コードネーム97B-5、またの名はソーセージ。この名前は我々の心に悲しい想いでとともに焼きついている。初めて出会ったのは1997年秋、知床に広がる深い森の中。彼女はほんとうに無垢なキムンカムイだった。1年後の夏、彼女はたくさんの車が行きかう国立公園入口近くに姿を現すようになった。その後すぐ、とんでもない知らせが飛び込んできた。観光客が彼女にソーセージを投げ与えていたというのだ。初めての魅惑的な食物に行動は大きく変わり、しつこく道路沿いに姿を見せるようになった。そのたびに見物の車列ができた。人との接触がますます人慣れを助長させた。
我々はこれがとても危険な兆候だと感じていた。かつて、北米の国立公園では、餌付けられたクマが悲惨な人身事故を起こしてきた歴史があることを知っていたからだ。我々は彼女を必死に追い払い続け、厳しくお仕置きした。人に近づくなと学習させようとしたのだ。しかし、彼女はのんびりと出歩き続けた。

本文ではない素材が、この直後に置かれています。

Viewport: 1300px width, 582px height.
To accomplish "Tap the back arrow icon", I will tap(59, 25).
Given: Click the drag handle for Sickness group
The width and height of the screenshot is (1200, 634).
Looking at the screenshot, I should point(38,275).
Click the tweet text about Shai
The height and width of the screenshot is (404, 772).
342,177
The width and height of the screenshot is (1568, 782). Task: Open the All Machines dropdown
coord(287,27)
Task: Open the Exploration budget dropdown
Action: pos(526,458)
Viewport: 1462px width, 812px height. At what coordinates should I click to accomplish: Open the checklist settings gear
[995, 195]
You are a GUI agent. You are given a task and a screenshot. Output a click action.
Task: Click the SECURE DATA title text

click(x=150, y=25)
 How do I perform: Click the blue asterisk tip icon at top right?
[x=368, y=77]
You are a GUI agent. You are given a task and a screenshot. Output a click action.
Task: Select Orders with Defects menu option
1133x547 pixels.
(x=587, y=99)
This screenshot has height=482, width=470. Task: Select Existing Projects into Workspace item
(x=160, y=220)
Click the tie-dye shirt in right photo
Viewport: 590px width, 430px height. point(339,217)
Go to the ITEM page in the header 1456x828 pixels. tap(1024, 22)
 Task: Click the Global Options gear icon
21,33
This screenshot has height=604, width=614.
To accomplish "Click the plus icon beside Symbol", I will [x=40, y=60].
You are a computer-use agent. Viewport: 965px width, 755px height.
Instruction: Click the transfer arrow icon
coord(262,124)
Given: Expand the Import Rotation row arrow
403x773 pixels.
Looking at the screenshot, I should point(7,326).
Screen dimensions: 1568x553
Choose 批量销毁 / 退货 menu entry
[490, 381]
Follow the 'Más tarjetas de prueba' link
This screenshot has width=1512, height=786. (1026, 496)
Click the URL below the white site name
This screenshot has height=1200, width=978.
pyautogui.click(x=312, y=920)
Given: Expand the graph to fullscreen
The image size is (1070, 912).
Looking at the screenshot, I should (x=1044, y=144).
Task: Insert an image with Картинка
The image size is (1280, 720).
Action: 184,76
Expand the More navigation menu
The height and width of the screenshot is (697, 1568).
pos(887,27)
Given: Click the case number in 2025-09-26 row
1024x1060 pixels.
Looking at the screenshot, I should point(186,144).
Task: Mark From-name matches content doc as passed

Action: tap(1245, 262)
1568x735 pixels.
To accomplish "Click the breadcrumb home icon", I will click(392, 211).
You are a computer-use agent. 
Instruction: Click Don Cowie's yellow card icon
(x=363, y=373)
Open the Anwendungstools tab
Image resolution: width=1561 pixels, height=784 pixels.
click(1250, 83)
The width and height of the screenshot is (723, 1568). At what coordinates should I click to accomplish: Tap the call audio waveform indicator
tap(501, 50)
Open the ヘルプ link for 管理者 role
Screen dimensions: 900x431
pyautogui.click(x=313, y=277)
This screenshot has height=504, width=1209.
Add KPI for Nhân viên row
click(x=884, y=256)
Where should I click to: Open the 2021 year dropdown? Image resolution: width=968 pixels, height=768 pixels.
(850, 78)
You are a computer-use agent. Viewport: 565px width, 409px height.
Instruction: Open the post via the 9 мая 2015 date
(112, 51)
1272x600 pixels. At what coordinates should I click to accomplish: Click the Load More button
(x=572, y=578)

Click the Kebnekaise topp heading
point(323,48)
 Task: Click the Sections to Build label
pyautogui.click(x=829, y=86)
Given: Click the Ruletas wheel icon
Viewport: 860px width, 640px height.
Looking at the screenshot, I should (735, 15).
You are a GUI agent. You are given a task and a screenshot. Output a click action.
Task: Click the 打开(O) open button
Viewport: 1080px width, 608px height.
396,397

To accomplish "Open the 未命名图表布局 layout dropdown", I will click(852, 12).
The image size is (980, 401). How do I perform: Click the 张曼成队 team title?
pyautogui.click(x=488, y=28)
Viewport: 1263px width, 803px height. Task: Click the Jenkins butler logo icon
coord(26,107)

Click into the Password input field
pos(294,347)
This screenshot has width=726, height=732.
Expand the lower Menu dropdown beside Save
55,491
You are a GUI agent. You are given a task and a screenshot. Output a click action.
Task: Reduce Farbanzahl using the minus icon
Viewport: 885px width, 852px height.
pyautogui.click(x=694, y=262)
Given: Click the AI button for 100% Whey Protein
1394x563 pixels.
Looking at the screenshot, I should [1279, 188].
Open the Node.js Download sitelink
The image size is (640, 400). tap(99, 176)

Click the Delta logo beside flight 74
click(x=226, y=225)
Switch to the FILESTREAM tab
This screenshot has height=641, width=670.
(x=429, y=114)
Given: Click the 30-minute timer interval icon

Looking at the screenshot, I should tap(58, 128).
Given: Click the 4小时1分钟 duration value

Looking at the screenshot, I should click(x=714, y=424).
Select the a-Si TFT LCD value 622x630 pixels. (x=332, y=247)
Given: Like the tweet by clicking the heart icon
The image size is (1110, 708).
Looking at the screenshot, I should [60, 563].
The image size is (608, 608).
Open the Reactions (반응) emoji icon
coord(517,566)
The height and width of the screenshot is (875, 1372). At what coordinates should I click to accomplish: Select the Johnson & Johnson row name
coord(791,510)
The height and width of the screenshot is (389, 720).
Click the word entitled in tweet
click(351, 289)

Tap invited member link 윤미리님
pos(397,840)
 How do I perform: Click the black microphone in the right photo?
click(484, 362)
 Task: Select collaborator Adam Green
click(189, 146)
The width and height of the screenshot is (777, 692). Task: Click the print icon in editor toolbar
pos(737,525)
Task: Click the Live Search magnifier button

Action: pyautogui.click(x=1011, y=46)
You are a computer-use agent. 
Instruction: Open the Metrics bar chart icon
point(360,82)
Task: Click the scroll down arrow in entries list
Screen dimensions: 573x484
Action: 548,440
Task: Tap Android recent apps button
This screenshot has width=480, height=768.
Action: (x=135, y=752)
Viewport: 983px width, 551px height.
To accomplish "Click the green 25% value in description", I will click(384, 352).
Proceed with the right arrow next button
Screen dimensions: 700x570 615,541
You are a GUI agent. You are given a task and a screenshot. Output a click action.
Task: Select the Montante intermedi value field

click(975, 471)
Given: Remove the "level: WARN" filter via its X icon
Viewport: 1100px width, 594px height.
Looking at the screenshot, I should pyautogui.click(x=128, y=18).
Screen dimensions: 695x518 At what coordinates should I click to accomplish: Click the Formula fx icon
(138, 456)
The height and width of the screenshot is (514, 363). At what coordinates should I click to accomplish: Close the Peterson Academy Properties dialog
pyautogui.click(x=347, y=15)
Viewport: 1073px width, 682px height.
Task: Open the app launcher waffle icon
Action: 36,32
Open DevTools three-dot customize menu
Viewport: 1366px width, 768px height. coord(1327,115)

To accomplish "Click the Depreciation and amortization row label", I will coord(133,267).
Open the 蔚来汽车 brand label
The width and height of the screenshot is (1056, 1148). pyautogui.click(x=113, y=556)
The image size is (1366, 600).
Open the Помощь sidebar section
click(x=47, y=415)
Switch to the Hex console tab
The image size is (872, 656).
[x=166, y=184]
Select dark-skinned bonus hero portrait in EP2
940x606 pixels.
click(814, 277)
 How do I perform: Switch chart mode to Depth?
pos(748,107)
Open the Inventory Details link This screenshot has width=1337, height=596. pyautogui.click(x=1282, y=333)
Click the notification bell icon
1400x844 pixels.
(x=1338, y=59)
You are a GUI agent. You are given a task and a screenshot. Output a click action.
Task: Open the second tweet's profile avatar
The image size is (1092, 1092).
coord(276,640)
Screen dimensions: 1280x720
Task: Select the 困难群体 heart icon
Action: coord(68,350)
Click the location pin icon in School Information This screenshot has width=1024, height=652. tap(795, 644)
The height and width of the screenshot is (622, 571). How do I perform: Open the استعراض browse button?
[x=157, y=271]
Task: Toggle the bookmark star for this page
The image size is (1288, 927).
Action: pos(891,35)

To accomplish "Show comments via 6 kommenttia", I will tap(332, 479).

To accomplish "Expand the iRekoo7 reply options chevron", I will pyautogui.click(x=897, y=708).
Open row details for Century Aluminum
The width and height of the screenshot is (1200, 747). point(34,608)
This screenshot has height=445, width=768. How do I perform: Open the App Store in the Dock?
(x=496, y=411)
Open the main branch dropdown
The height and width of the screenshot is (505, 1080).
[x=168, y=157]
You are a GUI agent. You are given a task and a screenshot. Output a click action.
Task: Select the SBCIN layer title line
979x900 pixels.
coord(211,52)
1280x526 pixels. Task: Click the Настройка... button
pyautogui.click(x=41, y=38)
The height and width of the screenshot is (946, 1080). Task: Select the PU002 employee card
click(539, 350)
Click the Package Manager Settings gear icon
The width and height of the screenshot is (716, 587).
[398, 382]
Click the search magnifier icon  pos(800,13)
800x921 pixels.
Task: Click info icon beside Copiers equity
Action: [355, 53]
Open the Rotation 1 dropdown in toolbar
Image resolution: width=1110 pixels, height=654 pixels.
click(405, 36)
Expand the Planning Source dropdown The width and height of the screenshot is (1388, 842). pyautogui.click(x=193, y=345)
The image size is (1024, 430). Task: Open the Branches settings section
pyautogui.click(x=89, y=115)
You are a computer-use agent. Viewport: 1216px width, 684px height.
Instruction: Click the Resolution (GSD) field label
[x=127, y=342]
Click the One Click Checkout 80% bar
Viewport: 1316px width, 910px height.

翌春、ついに彼女は市街地にまで入りこむようになった。呑気に歩き回るばかりだが、人にばったり出会ったら何が起こるかわからない。そしてある朝、彼女は小学校のそばでシカの死体を食べはじめた。もはや決断の時だった。子供たちの通学が始まる前にすべてを終わらせなければならない。私は近づきながら弾丸を装填した。スコープの中の彼女は、一瞬、あっ、というような表情を見せた。そして、叩きつける激しい発射音。大口径ライフル弾の恐ろしい力。彼女はもうほとんど動くことができなかった。瞳の輝きはみるみるうちに失われていった。
彼女は知床の森に生まれ、またその土に戻って行くはずだった。それは、たった1本のソーセージで狂いはじめた。何気ない気持ちの餌やりだったかもしれない。けれども野生の王国のルールを無視する人には、知床に来てほしくない。